Denken Sie, dass sich viele Jugendliche durch Filme wie zum Beispiel «Where the trail ends» beeinflussen lassen? Und dann versuchen diese Stunts oder Abfahrten selbst nachzumachen?
Ich könnte mir vorstellen, dass einige Jugendliche sozusagen am Modell lernen und sich von einem solchen Film beeinflussen lassen. Aber warum schauen Jugendliche überhaupt diesen Film an? Hier stellt sich die Frage nach der Henne oder dem Ei. Deshalb glaube ich eigentlich nicht, dass es ohne das Vorliegen einer gewissen Disposition zur Risikofreudigkeit, eigenen Lernerfahrungen und/oder einem begünstigenden Umfeld allein durch einen Film zu einer nachhaltigen Entwicklung dieser Jugendlichen hin zu einer Extremsportart kommt.

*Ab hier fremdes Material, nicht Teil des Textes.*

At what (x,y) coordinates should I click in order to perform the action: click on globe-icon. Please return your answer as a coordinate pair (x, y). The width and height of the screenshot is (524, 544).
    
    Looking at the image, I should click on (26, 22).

Sehen Sie eine Tendenz in unserer Gesellschaft, dass alles immer mehr in die Richtung «einzigartiger, extremer, aussergewöhnlicher, herausfordernder» geht? Wenn ja – woher stammt diese Tendenz?

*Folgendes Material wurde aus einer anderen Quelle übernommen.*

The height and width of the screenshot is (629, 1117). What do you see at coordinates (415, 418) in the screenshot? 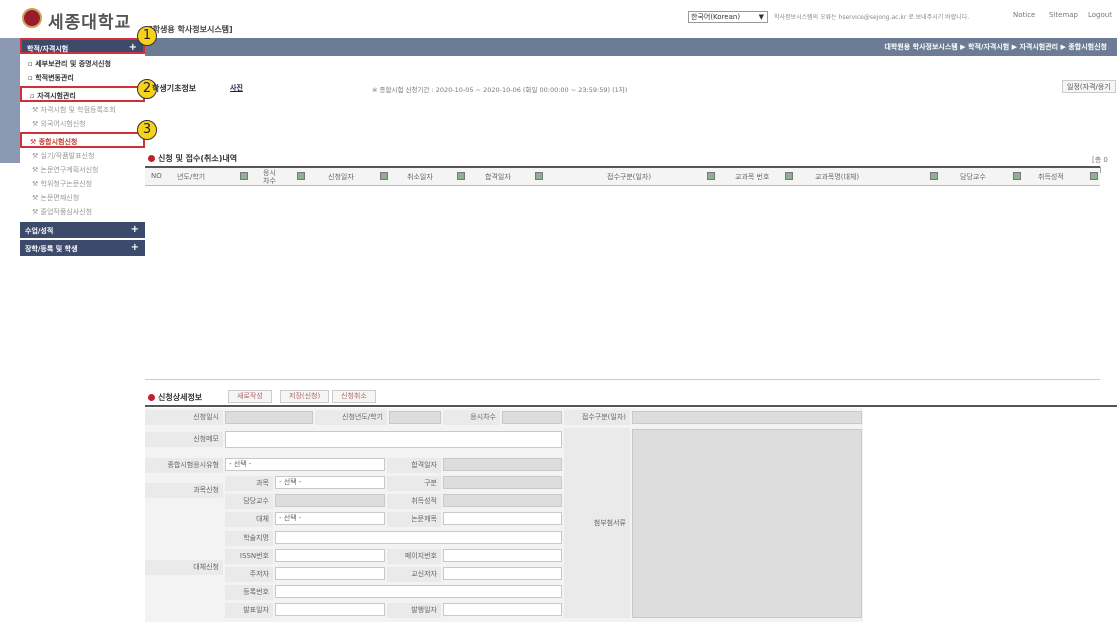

Individualität und Aussergewöhnlichkeit sind in der heutigen Zeit vermeintlich wichtige Werte. Arnold Retzer schreibt in seinem jüngst erschienen Buch «Miese Stimmung» von der Erfolgsgesellschaft, die die Leistungsgesellschaft abgelöst hat und in der es eigentlich weniger um Leistung als mehr um Beachtung geht. Jeder möchte autonom, selbstbestimmt und anders sein, um seine persönliche «Ich-AG» zu vermarkten. Deshalb trifft Extremsport aus meiner Sicht den Nerv der Zeit. Was dabei übersehen wird, ist, dass das beständige Streben «einzigartiger, extremer, aussergewöhnlicher, herausfordernder» zu werden zum Mainstream wird und damit so gar nicht mehr einzigartig ist. Dabei rede ich weniger von den Extremsportlern, die intrinsisch motiviert ihre eigenen Grenzen verschieben wollen und sich belohnende Bewegungsereignisse verschaffen wollen, sondern mehr von einer Gesellschaft, die solches Bestreben zusätzlich verstärkt.